Reste à se poser la question de ce qui fait choir cet amour. La réponse est moins évidente qu’il y paraît. Sans doute Lacan nous aide-t-il en partie à le comprendre lorsqu’il indique ceci :

« L’amour non plus comme passion mais comme don actif vise toujours au-delà de la captivation imaginaire l’être du sujet aimé, sa particularité. C’est pourquoi il peut en accepter très loin les faiblesses et les détours, il peut même en admettre les erreurs, mais il y a un point où il s’arrête, un point qui ne se situe que de l’être- quand l’être aimé va trop loin dans la trahison de lui-même et persévère dans la tromperie de soi, l’amour ne suit plus. »

C’est d’ailleurs ce que, d’une certaine manière, nous dit Georges Groddeck, plusieurs dizaines d’années auparavant, (d’ailleurs cité dans le dossier de presse mais dont le metteur en scène n’a pas tenu suffisamment compte) qui fait de la conduite de Nora un acte de bravoure, un acte héroïque.

« Jeune épouse, Nora a falsifié une signature pour procurer à son

mari, grièvement malade, les moyens de son salut. Elle escompte, au

cas où le crime serait découvert, qu’il se sacrifie pour elle. Quand il

la déçoit dans cette attente, elle le quitte.

Même un homme héroïque, probablement, rejetterait bien loin une

telle prétention. Et que Helmer ne soit pas de taille pour affronter

un tel conflit, on le sait dès ses premiers mots. Il n’est pas un

héros, il n’y a pas trace en lui d’héroïsme ; et si Nora, après huit

ans de mariage, peut encore le considérer comme un héros, c’est là

un trait remarquable qui résout bien des mystères en son être. Son

être est fabulation. »

Georg Groddeck

Extrait de La Maladie, l’art et le symbole, traduit de l’allemand et préfacé par Roger Lewinter,

Éditions Gallimard, NRF, coll. « Connaissance de l’inconscient », Paris, 2005.

Oui, Helmer est bien incapable d’être à la hauteur de l’exigence que Nora attend de lui dans sa grandeur morale, dans sa prétention à être au-dessus de tout soupçon. Elle attend de lui qu’il s’élève encore dans l’exigence qu’il s’impose d’être « en vérité » et se juge en conséquence, comme elle-même intouchable. Or, loin de répondre à cette attente, Helmer s’effondre littéralement. Dès lors tout est consommé.
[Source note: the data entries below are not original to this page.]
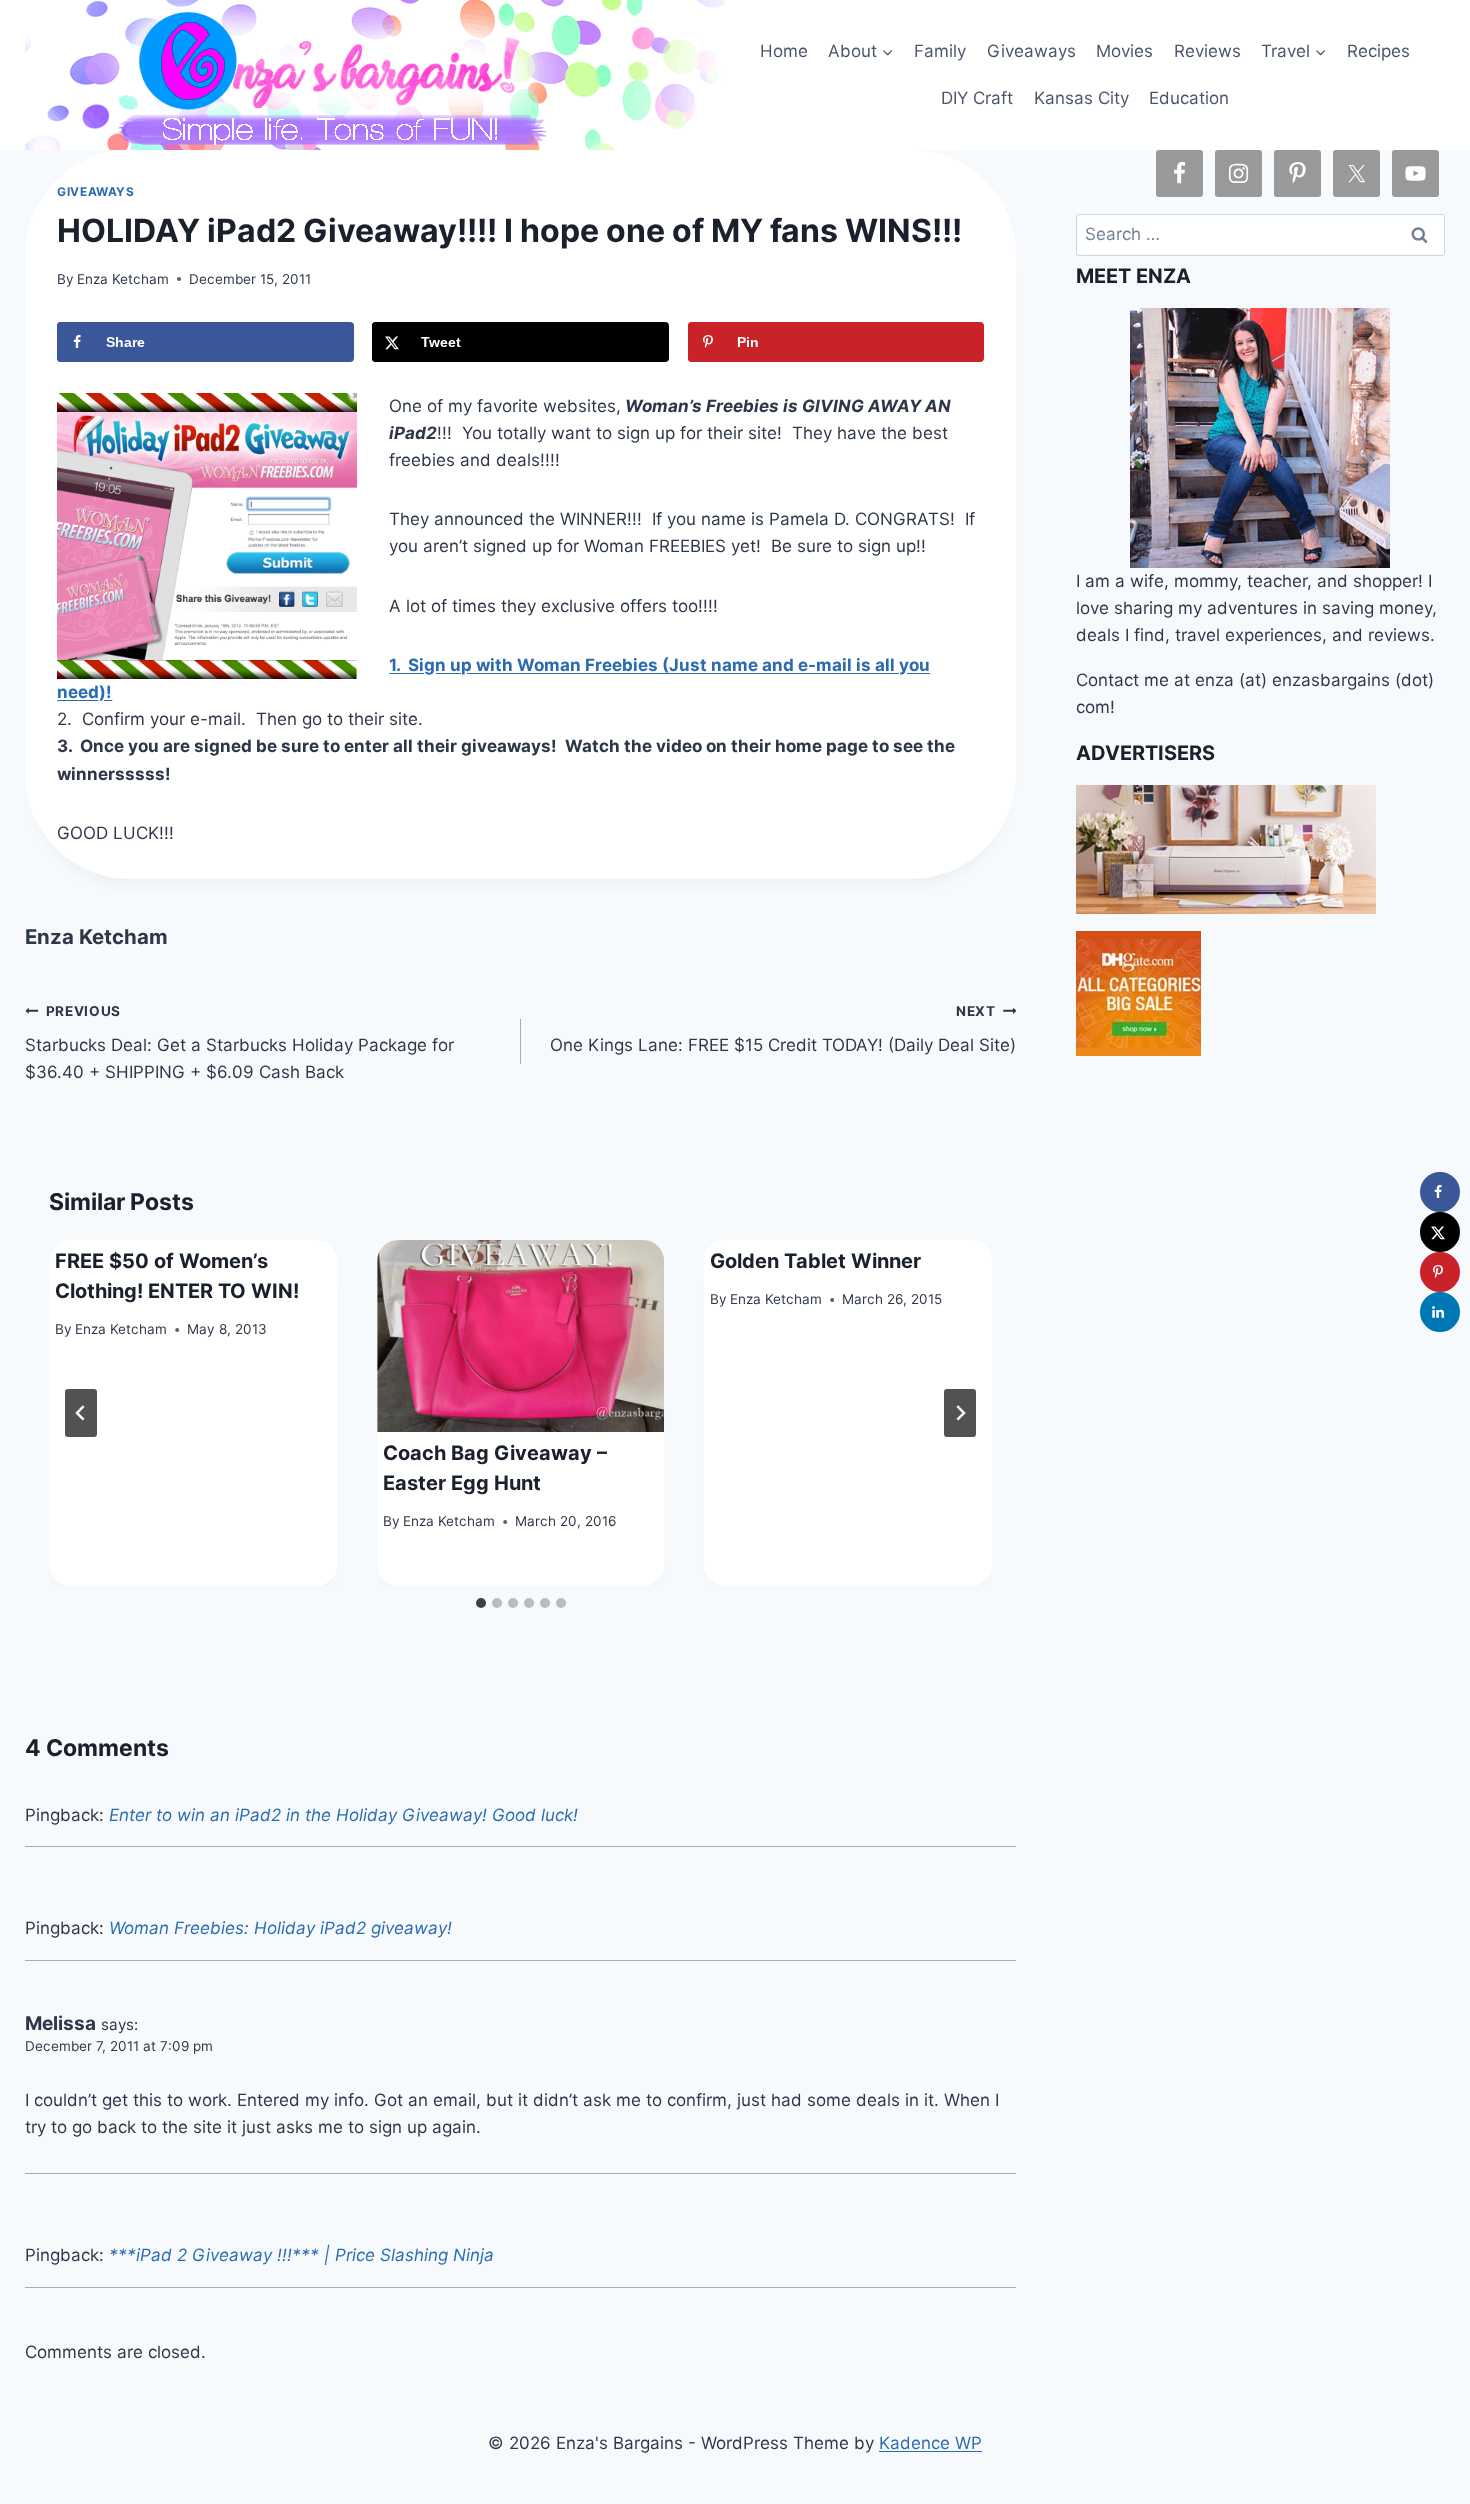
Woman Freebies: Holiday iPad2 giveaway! (280, 1928)
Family (940, 51)
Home (784, 51)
Disons encore un mot de Bénédicte Cerutti Madame Linde, l’amie qui va aider Nora à se sortir d’affaire grâce à un comportement « raisonnable » et pourrait-on dire adapté et intelligent. Là aussi, le mouvement de bascule qui fait que cette femme, tout à coup déclare à nouveau sa flamme à Krogstad, celui qui a prêté de l’argent à Helmer et par qui le scandale risque d’arriver, ce mouvement on ne le comprend pas tant le jeu de l’actrice se cantonne dans une froideur qui rend difficile à admettre ce revirement enflammé. Se sacrifie-t-elle ? cela n’apparaît pas à la lecture du texte. Alors quoi ? rien dans le jeu de l’actrice ni dans la mise en scène ne nous l’indique. Reste à chacun à se faire une idée sur la question.

« Maison de poupée » est une pièce essentielle du répertoire, presque une figure imposée pour les metteurs en scène. Cette version certes n’est pas déplaisante et la pièce, par elle-même mérite absolument d’être vue. Elle est résolument moderne et accessible à tous les publics. Même si nous sommes un peu déçus par cette version, Ibsen, grâce à Nora est toujours au rendez-vous.